La pasada semana, concluyó en el Senado la trayectoria de la nueva ley del aborto. El tiempo que transcurra desde ahora hasta su entrada en vigor tras su publicación en el BOE, servirá para ir reconociendo a sus “perdedores”.
A bote pronto, como nos gusta decir ahora, se reconocen ya unos cuantos:
Todos los bebés, a los que se apea y despoja de su dignidad humana para relegarlos a la condición de objetos fabricados con derecho a recusación por incómodos o defectuosos.
En especial los hijos abortados, que hijos son esos bebés concebidos, no construidos, a los que nadie defiende.

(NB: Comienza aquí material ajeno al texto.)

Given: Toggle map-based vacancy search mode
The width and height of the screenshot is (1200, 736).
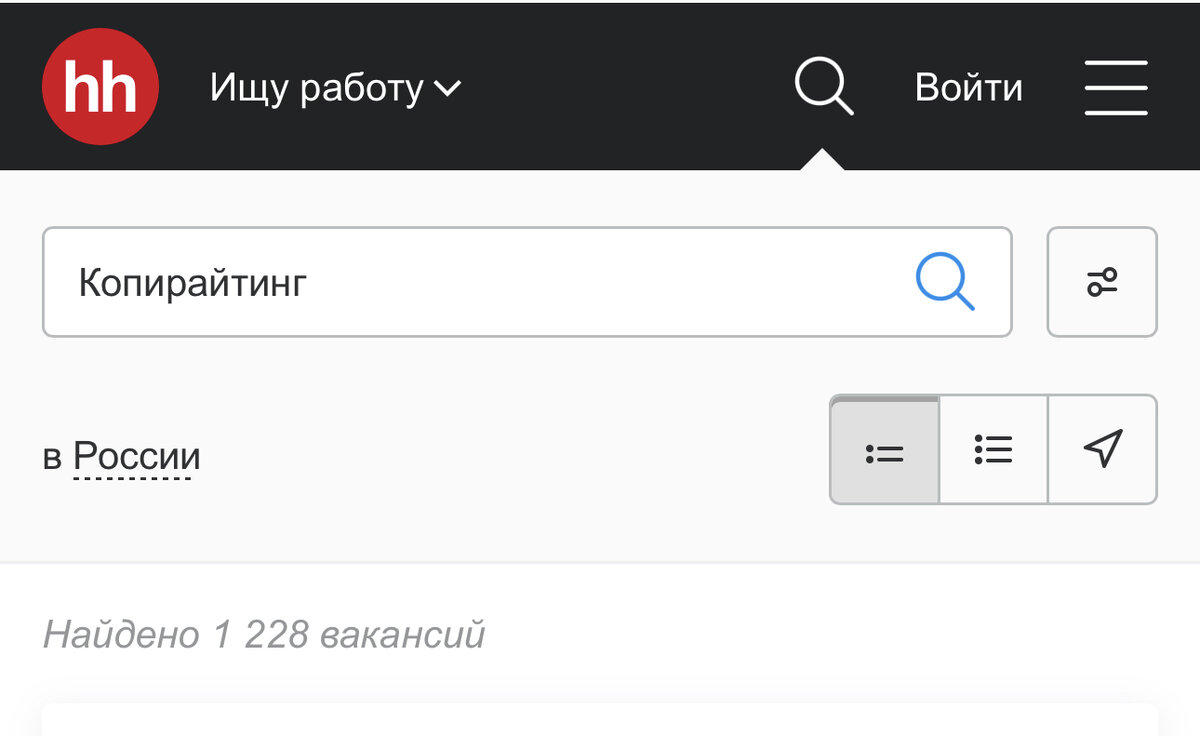Looking at the screenshot, I should coord(1101,449).
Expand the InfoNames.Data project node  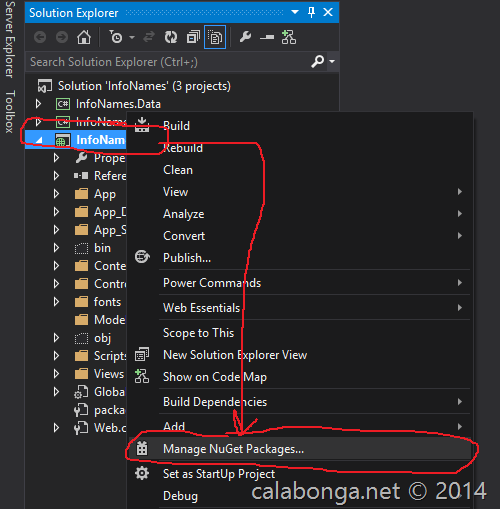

Sus madres, sobre las que la ley descarga el peso y responsabilidad de la elección
Los hombres, de los que no se habla, como si su papel de padre en la creación del nuevo ser no tuviera entidad.
La sociedad, diaria y violentamente expoliada de sus miembros potencialmente más valiosos, aquellos que en breve tiempo, la podrían hacer, en muchos aspectos, más digna, grande, y rica.
La ley, que asciende a categoría de derecho lo que todos, incluidos muchos de los que la han propiciado, saben que es un delito.
El feminismo, que renunciando a acompañar a la mujer frente a las dificultades que puede encontrar en el camino de su maternidad, le pone en las manos una ley fría y la deja sola.
Tras estos, a más largo plazo, hay otros perdedores:
Los políticos que votaron la ley que, como cada hijo de vecino, en su momento, deberán pagar el canon que imponen las consecuencias de las propias acciones.
Las personas que promovieron la ley, que por sus reacciones más que personas adultas han dado sensación de adolescentes inmaduros recién conseguido su capricho.
Las que, previamente, dieron el visto bueno a la idea. “Sobrados” de razones, se les nota faltos de razón. ¿Para cuando la dejan?
Hay más perdedores, pero quedan para otro día.